§ Information given
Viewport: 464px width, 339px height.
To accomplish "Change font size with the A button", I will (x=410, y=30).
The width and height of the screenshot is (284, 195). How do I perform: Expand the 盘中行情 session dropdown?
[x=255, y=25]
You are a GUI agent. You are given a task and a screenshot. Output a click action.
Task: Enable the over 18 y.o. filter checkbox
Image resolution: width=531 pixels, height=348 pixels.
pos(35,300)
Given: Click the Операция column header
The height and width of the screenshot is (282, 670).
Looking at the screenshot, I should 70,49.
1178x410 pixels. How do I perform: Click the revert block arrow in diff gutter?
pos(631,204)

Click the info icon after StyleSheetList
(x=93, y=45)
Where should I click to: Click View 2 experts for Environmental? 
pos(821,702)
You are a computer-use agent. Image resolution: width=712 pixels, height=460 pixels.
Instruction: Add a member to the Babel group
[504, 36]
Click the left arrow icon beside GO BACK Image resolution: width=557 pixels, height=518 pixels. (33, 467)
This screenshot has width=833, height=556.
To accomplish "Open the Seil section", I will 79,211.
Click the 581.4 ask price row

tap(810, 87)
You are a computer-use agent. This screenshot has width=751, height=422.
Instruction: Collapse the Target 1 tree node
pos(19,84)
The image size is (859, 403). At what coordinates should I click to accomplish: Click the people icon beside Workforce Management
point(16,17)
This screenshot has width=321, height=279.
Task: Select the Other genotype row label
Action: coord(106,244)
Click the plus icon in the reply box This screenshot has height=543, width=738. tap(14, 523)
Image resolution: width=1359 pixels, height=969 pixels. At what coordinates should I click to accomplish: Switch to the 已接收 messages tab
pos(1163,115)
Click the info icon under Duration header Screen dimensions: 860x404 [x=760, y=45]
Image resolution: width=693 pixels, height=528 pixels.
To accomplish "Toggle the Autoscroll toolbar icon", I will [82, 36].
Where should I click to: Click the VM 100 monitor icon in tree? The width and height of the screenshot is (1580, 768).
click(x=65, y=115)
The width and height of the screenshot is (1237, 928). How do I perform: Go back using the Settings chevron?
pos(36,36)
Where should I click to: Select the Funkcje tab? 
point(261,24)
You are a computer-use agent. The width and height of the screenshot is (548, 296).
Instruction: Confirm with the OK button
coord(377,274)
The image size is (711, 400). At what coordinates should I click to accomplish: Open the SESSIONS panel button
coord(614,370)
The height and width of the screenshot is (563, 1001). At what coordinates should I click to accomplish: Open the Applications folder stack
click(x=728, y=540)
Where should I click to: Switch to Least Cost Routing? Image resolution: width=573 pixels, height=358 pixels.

§ Stated task
Turn all of the entries above into a numbered list, one line per item, leaving out the blank lines.

§ Solution to this problem
1. Viewport: 464px width, 339px height.
2. To accomplish "Change font size with the A button", I will (x=410, y=30).
3. The width and height of the screenshot is (284, 195). How do I perform: Expand the 盘中行情 session dropdown?
4. [x=255, y=25]
5. You are a GUI agent. You are given a task and a screenshot. Output a click action.
6. Task: Enable the over 18 y.o. filter checkbox
7. Image resolution: width=531 pixels, height=348 pixels.
8. pos(35,300)
9. Given: Click the Операция column header
10. The height and width of the screenshot is (282, 670).
11. Looking at the screenshot, I should 70,49.
12. 1178x410 pixels. How do I perform: Click the revert block arrow in diff gutter?
13. pos(631,204)
14. Click the info icon after StyleSheetList
15. (x=93, y=45)
16. Where should I click to: Click View 2 experts for Environmental? 
17. pos(821,702)
18. You are a computer-use agent. Image resolution: width=712 pixels, height=460 pixels.
19. Instruction: Add a member to the Babel group
20. [504, 36]
21. Click the left arrow icon beside GO BACK Image resolution: width=557 pixels, height=518 pixels. (33, 467)
22. This screenshot has width=833, height=556.
23. To accomplish "Open the Seil section", I will 79,211.
24. Click the 581.4 ask price row
25. tap(810, 87)
26. You are a computer-use agent. This screenshot has width=751, height=422.
27. Instruction: Collapse the Target 1 tree node
28. pos(19,84)
29. The image size is (859, 403). At what coordinates should I click to accomplish: Click the people icon beside Workforce Management
30. point(16,17)
31. This screenshot has width=321, height=279.
32. Task: Select the Other genotype row label
33. Action: coord(106,244)
34. Click the plus icon in the reply box This screenshot has height=543, width=738. tap(14, 523)
35. Image resolution: width=1359 pixels, height=969 pixels. At what coordinates should I click to accomplish: Switch to the 已接收 messages tab
36. pos(1163,115)
37. Click the info icon under Duration header Screen dimensions: 860x404 [x=760, y=45]
38. Image resolution: width=693 pixels, height=528 pixels.
39. To accomplish "Toggle the Autoscroll toolbar icon", I will [82, 36].
40. Where should I click to: Click the VM 100 monitor icon in tree? The width and height of the screenshot is (1580, 768).
41. click(x=65, y=115)
42. The width and height of the screenshot is (1237, 928). How do I perform: Go back using the Settings chevron?
43. pos(36,36)
44. Where should I click to: Select the Funkcje tab? 
45. point(261,24)
46. You are a computer-use agent. The width and height of the screenshot is (548, 296).
47. Instruction: Confirm with the OK button
48. coord(377,274)
49. The image size is (711, 400). At what coordinates should I click to accomplish: Open the SESSIONS panel button
50. coord(614,370)
51. The height and width of the screenshot is (563, 1001). At what coordinates should I click to accomplish: Open the Applications folder stack
52. click(x=728, y=540)
53. Where should I click to: Switch to Least Cost Routing? Image resolution: width=573 pixels, height=358 pixels.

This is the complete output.